▸ **PAGE EXCERPT**
Ghost: A chat with Tobias Forge; is an instrumental album in the future?

NEW YORK, NY - DECEMBER 15: Tobias Forge performing as Cardinal Copia of the band Ghost at Barclays Center on December 15, 2018 in New York City. (Photo by Theo Wargo/Getty Images)
NEW YORK, NY - DECEMBER 15: Tobias Forge performing as Cardinal Copia of the band Ghost at Barclays Center on December 15, 2018 in New York City. (Photo by Theo Wargo/Getty Images) /

Tobias Forge of Ghost has had an incredible year and it just keeps getting better. We were fortunate enough to speak with him about albums and arenas shows.

Ghost has been incredibly busy in the last year and a half. Between a new Cardinal, a new album, three dead Papas, a new Sister Imperator, multiple Chapter videos, three tours and two singles, all that’s missing is a partridge in a pear tree and Ghost has a holiday song to add to their repertoire. Tobias Forge, the leader of the band, is the busiest of them all adding countless interviews to the list of to-dos.

▸ **TASK TO COMPLETE**
Reproduce the Tobias Forge interview page above in full, word for word. The material that comes next is separate from the Tobias Forge interview page.

▸ **DATA**
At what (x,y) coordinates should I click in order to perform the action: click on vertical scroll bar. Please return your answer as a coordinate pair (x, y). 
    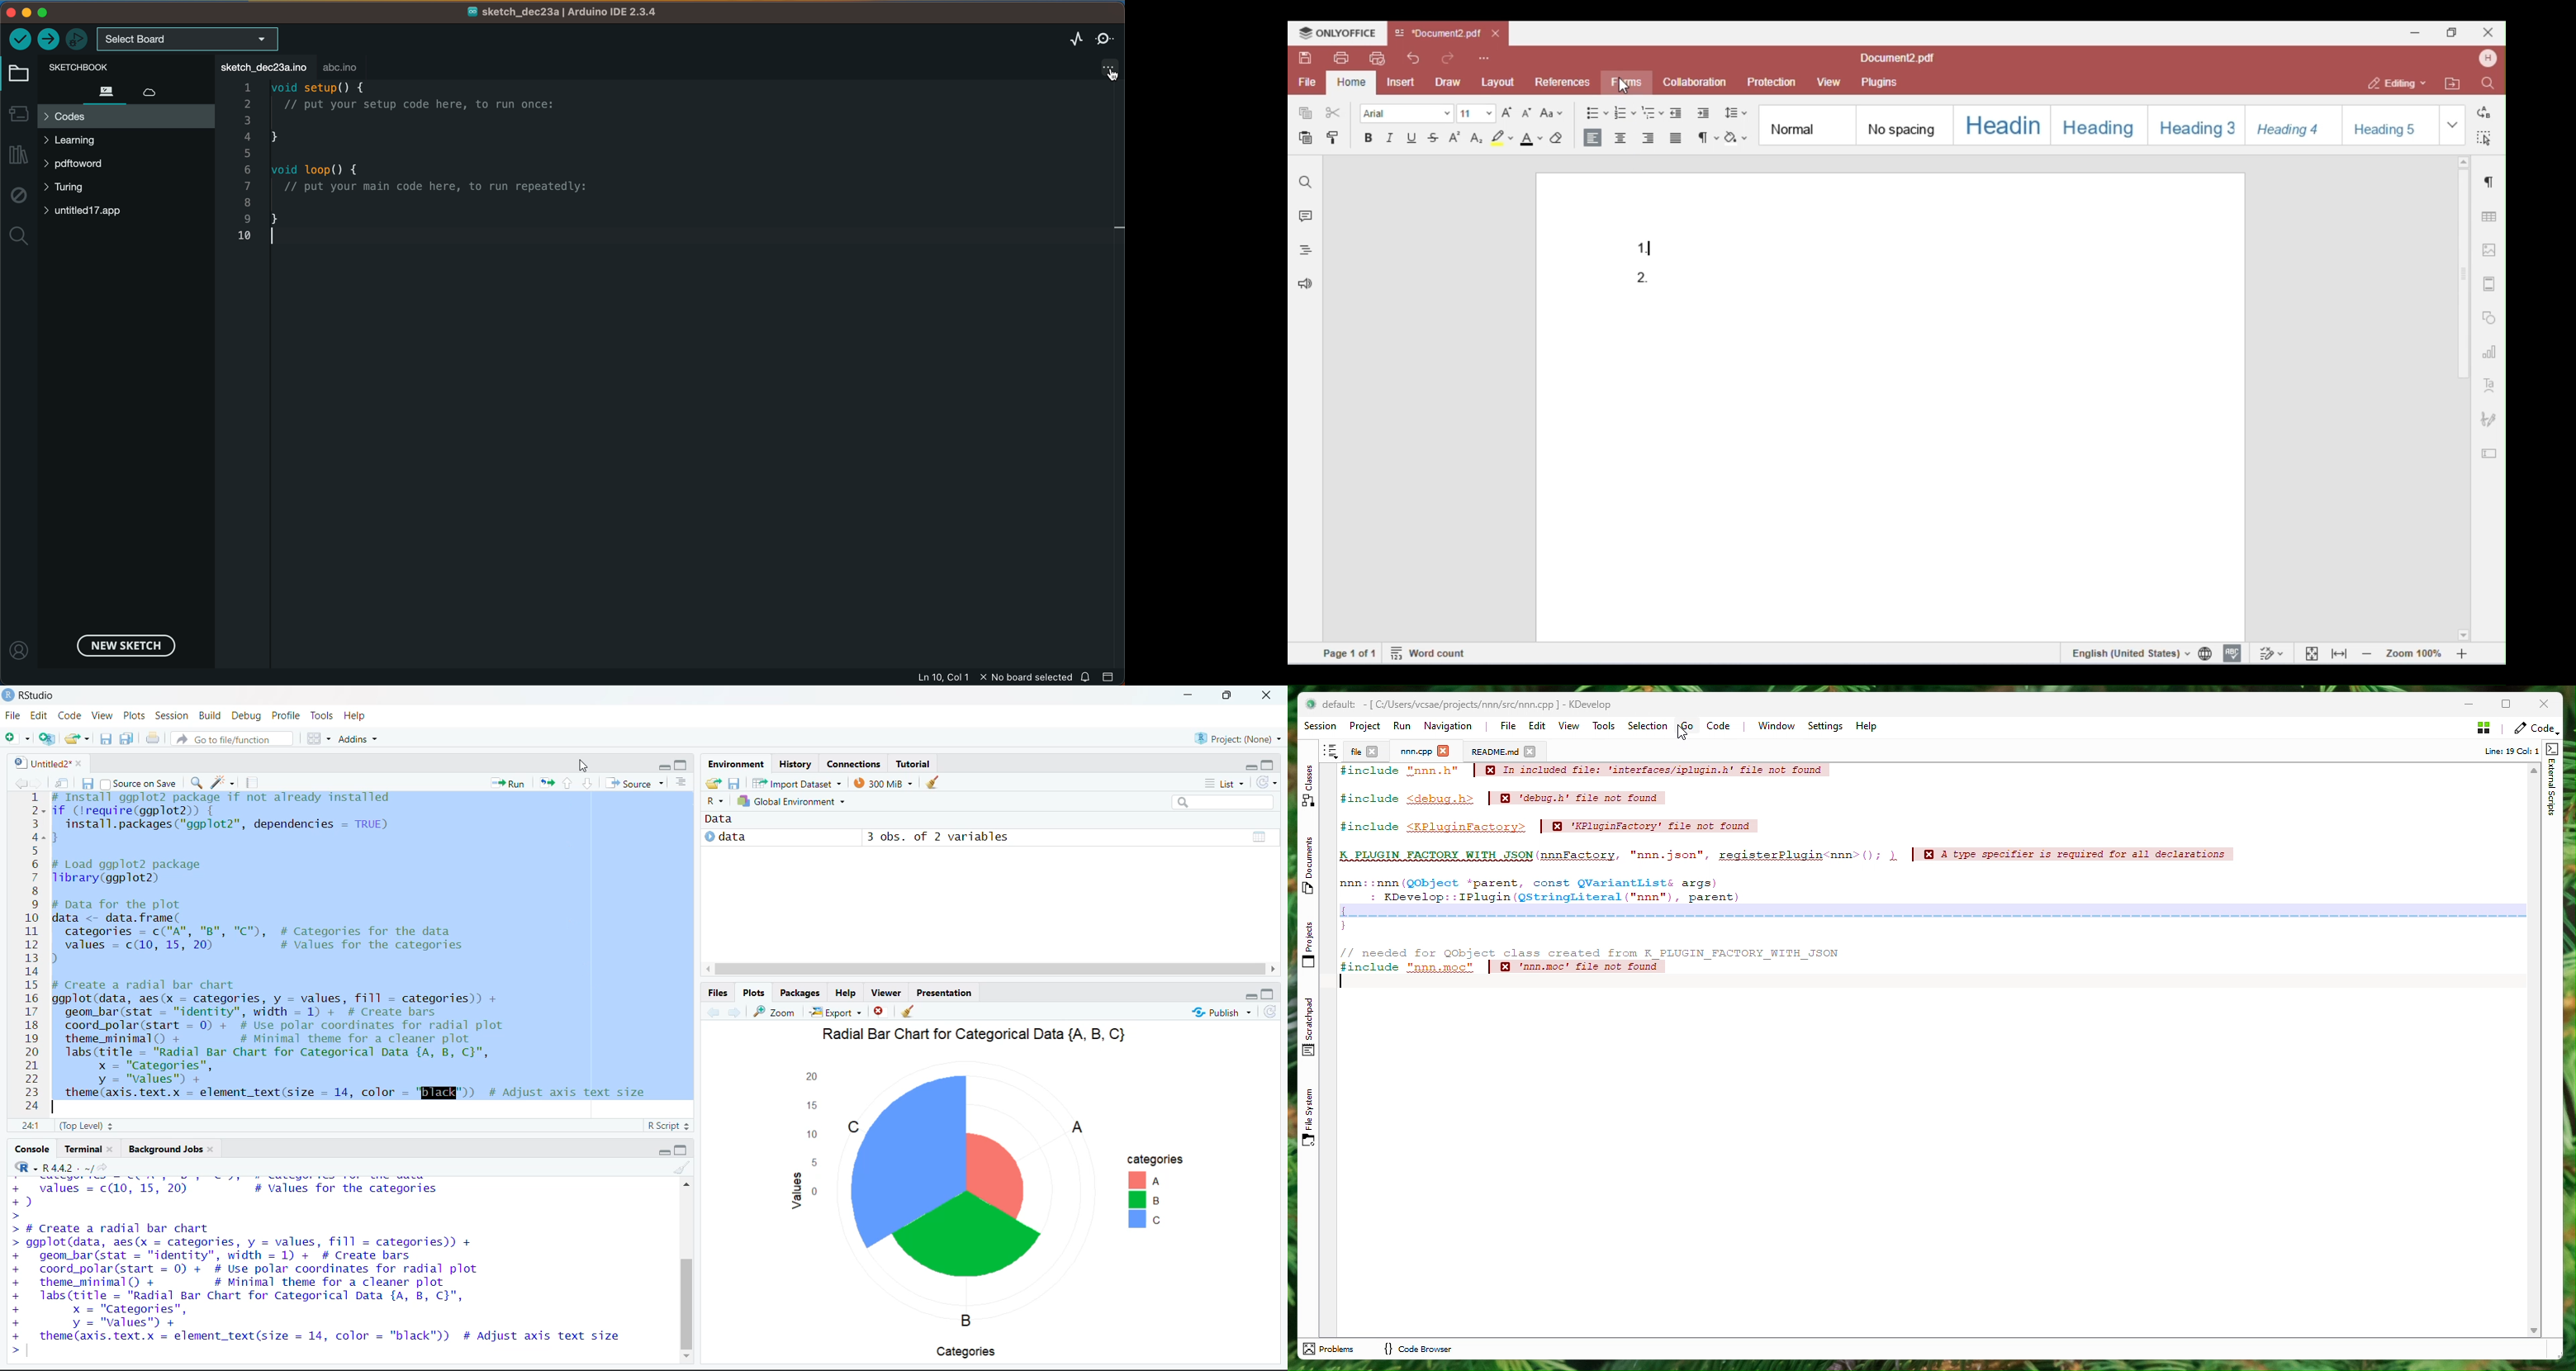
    Looking at the image, I should click on (683, 1276).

▸ **FULL SOLUTION**
Ghost: A chat with Tobias Forge; is an instrumental album in the future?

NEW YORK, NY - DECEMBER 15: Tobias Forge performing as Cardinal Copia of the band Ghost at Barclays Center on December 15, 2018 in New York City. (Photo by Theo Wargo/Getty Images)
NEW YORK, NY - DECEMBER 15: Tobias Forge performing as Cardinal Copia of the band Ghost at Barclays Center on December 15, 2018 in New York City. (Photo by Theo Wargo/Getty Images) /

Tobias Forge of Ghost has had an incredible year and it just keeps getting better. We were fortunate enough to speak with him about albums and arenas shows.

Ghost has been incredibly busy in the last year and a half. Between a new Cardinal, a new album, three dead Papas, a new Sister Imperator, multiple Chapter videos, three tours and two singles, all that’s missing is a partridge in a pear tree and Ghost has a holiday song to add to their repertoire. Tobias Forge, the leader of the band, is the busiest of them all adding countless interviews to the list of to-dos.